Quelle sera votre stratégie en matière de lutte contre le sida  ?
Continuer à consolider les acquis, en termes de prévention, notamment auprès des populations les plus vulnérables, en termes d’accès aux soins et d’accompagnement psycho-social, mais tout en innovant et en s’adaptant aux nouveaux aspects que prend l’épidémie. De nombreuses avancées scientifiques ont été enregistrées et ont changé un peu notre façon de travailler : par exemple, on sait qu’une personne séropositive sous traitement bien suivi n’est plus contagieuse, on a donc intérêt à dépister un maximum de personnes vivant avec le VIH et à les diriger vers les services médicaux de prise en charge pour qu’elles soient mises sous traitement et arrêter ainsi la chaîne de transmission. Par ailleurs, nous disposons de nouveaux outils de prévention très efficaces et très peu coûteux, comme la prophylaxie pré-exposition, qui consiste, pour une personne séronégative, à prendre un médicament antirétroviral avant toute exposition et cette prise médicamenteuse empêche la transmission du virus. Donc, là aussi, nous voudrions offrir ce qui se fait de mieux en termes de prévention à nos citoyens.

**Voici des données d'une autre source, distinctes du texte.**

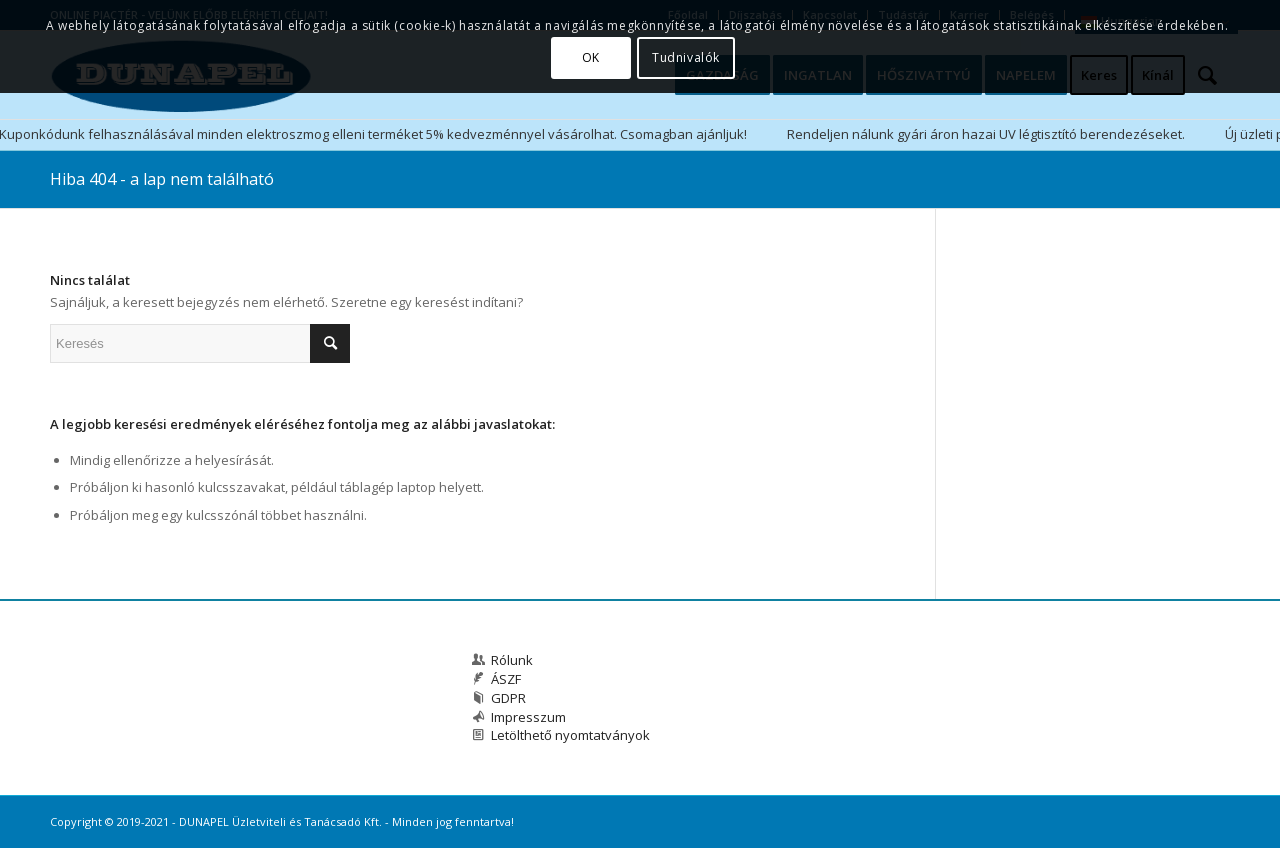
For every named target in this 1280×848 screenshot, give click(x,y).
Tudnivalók (686, 57)
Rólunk (512, 660)
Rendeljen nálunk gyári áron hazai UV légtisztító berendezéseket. (986, 134)
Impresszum (528, 717)
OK (591, 57)
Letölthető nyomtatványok (570, 735)
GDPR (508, 698)
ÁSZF (506, 679)
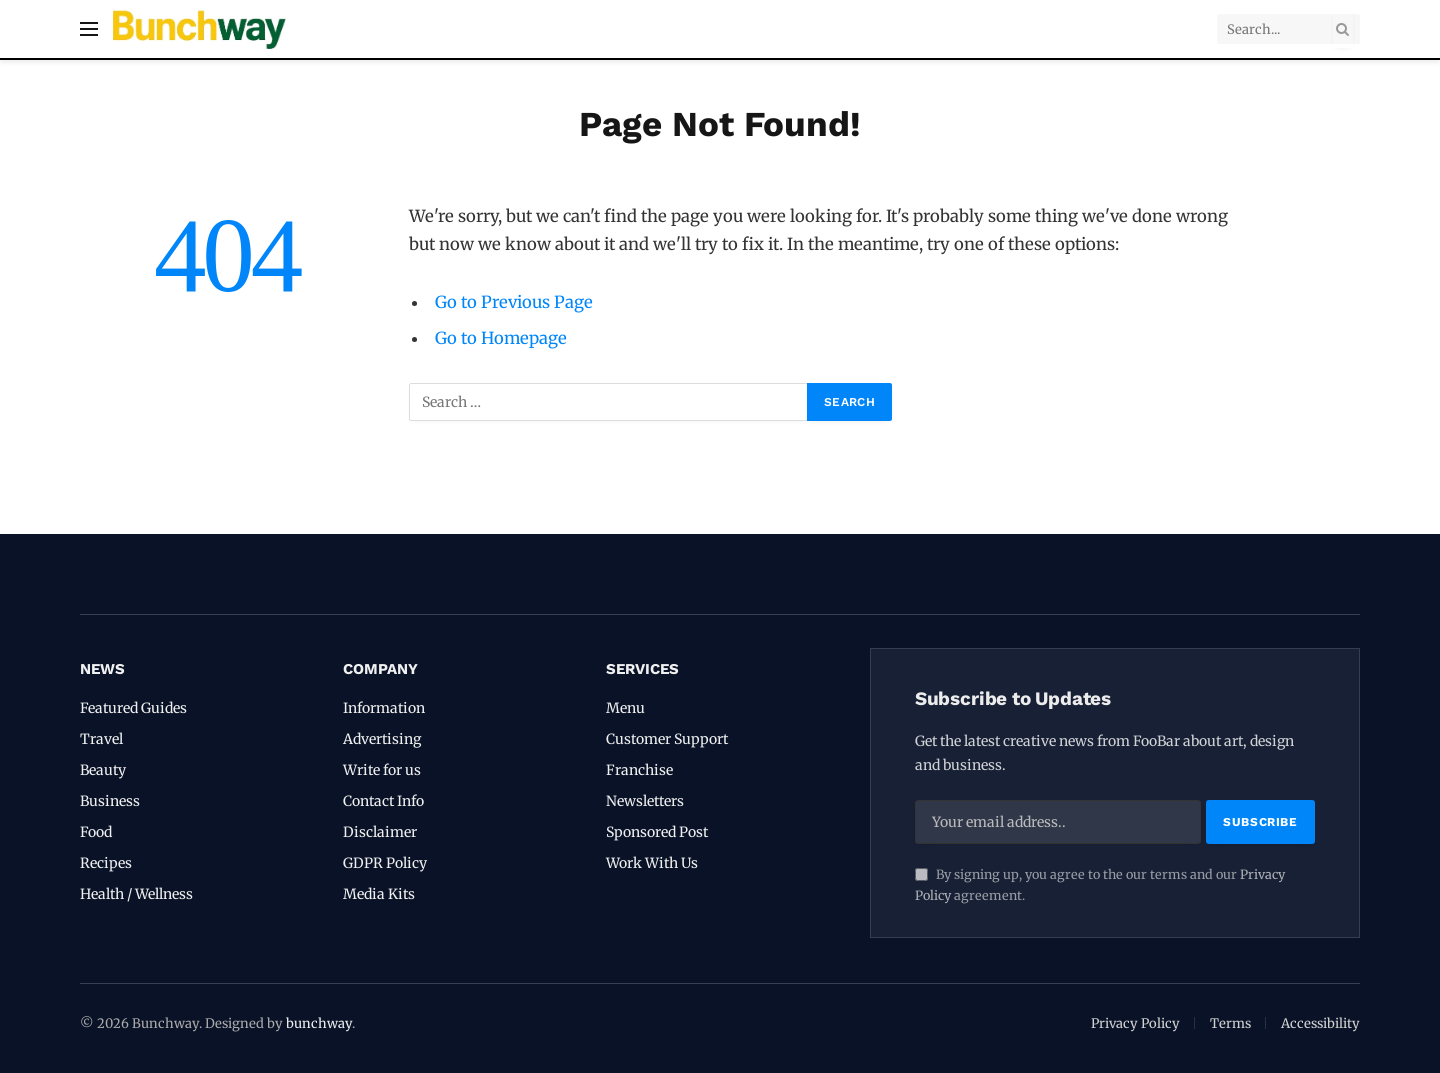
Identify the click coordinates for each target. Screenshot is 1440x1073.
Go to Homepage (501, 338)
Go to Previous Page (514, 302)
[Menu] (89, 29)
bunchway (319, 1023)
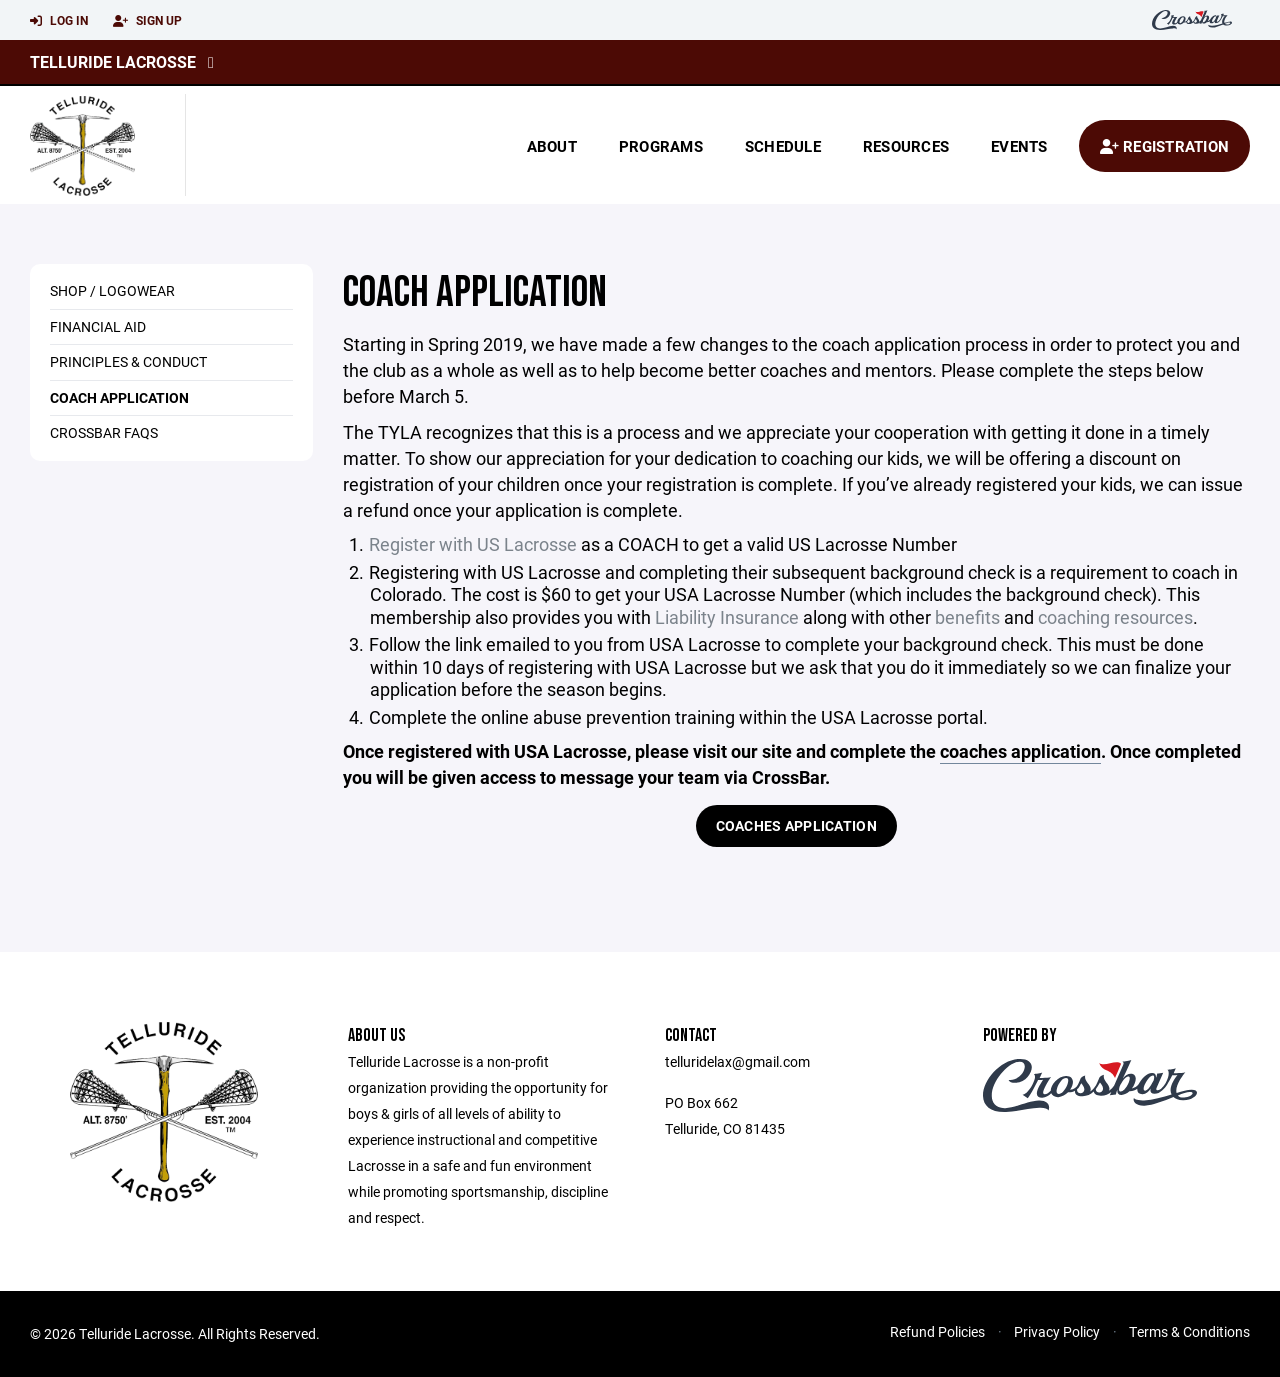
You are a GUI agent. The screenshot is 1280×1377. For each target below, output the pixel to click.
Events (1019, 146)
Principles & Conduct (128, 361)
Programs (661, 146)
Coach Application (119, 397)
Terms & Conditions (1189, 1331)
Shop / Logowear (112, 290)
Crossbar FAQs (104, 432)
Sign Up (147, 21)
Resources (906, 146)
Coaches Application (796, 825)
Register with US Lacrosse (473, 544)
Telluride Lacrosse (113, 61)
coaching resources (1115, 617)
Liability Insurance (727, 617)
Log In (59, 21)
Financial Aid (98, 326)
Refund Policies (937, 1331)
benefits (967, 617)
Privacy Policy (1057, 1331)
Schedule (783, 146)
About (552, 146)
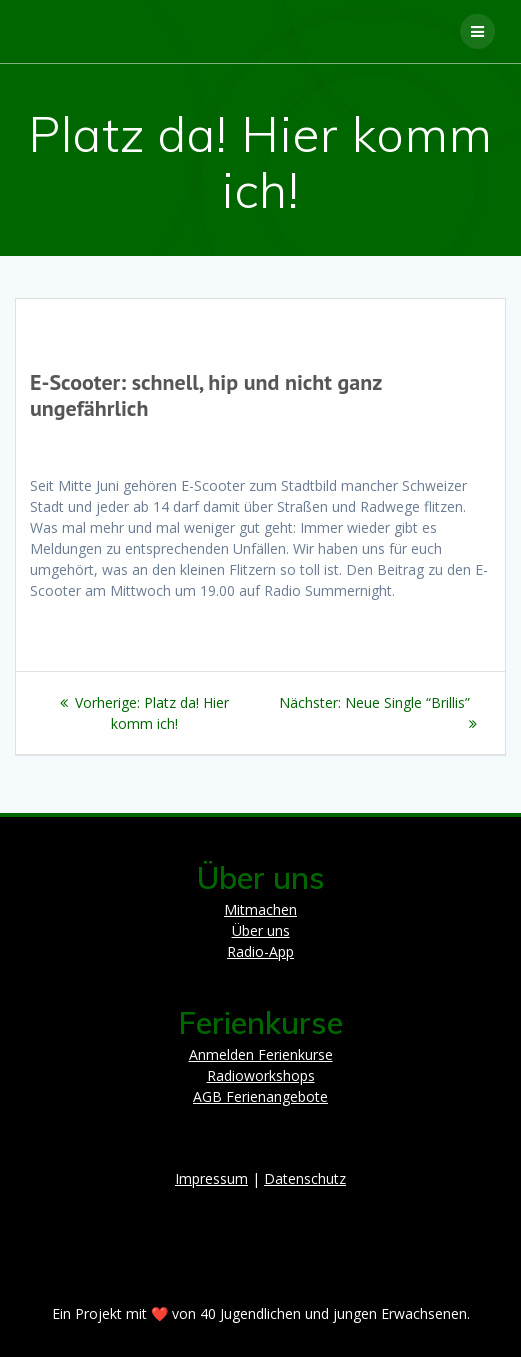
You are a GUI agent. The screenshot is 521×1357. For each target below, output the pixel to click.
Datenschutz (305, 1178)
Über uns (261, 930)
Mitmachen (260, 909)
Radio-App (260, 951)
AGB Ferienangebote (260, 1096)
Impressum (211, 1178)
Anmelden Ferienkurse (261, 1054)
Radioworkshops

Quelles seront les populations cibles de vos programmes pour les années à venir ?
Toutes les études montrent que l’infection se concentre dans des populations vulnérables, qu’on appelle «populations clés», parce qu’elles sont des clés pour l’épidémie mais des clés aussi pour la lutte contre le sida. Donc en concentrant nos efforts envers elle, nous pouvons significativement faire baisser le nombre de nouvelles infections. Ce sont essentiellement les professionnelles du sexe, les hommes qui ont des rapports sexuels avec les hommes, les usagers de drogue par voie intraveineuse, les migrants subsahariens. Ces populations sont vulnérables à l’infection à VIH parce qu’elles sont vulnérables socialement et rejetées, ce qui fait que leur accès aux services réguliers de santé est très limité, voire inexistant. Elles n’ont donc pas les moyens de se protéger efficacement, soit parce qu’elles n’ont pas accès à l’information et ignorent comment se protéger, soit parce qu’elles n’ont pas accès aux moyens de prévention. C’est le cas partout dans le monde et l’expérience sur le terrain a montré que, en focalisant les efforts sur les populations clés, on peut infléchir la courbe de l’épidémie. Ce sont aussi les recommandations de l’OMS et c’est aussi notre approche.

Quels sont les points de vigilance en matière de lutte contre le Sida au Maroc ?
Le Maroc, grâce à la conjugaison des efforts de tous, nous société civile mais aussi au gouvernement, institutions internationales et bailleurs internationaux, a réussi à contenir l’épidémie, voire à faire diminuer le nombre de nouveaux cas, ce qui est une exception dans la région MENA mais il ne faut pas se dire que la bataille est gagnée pour autant et si on baisse la garde, l’épidémie peut reprendre très rapidement. Par ailleurs, la baisse annoncée des financements internationaux est très préoccupante et il ne faudrait pas que cela affecte le volume des activités. Nous avons besoin, plus que jamais, d’intensifier les efforts de dépistage et de prévention.

L’ALCS avait alerté contre le risque de la baisse des financements adressés au Maroc depuis le Fonds mondial, comment l’ALCS se prépare face à ce risque ?
Oui, en effet, c’est un sujet de préoccupation majeur pour nous. Nous essayons de diversifier l’origine de nos financements, en se focalisant plus sur des donneurs nationaux, nous avons heureusement le Sidaction Maroc également mais il est clair que la baisse des financements internationaux ne pourra pas être totalement comblée par des financements domestiques. Aussi, sommes-nous en train de réfléchir à de nouvelles façons de collecter.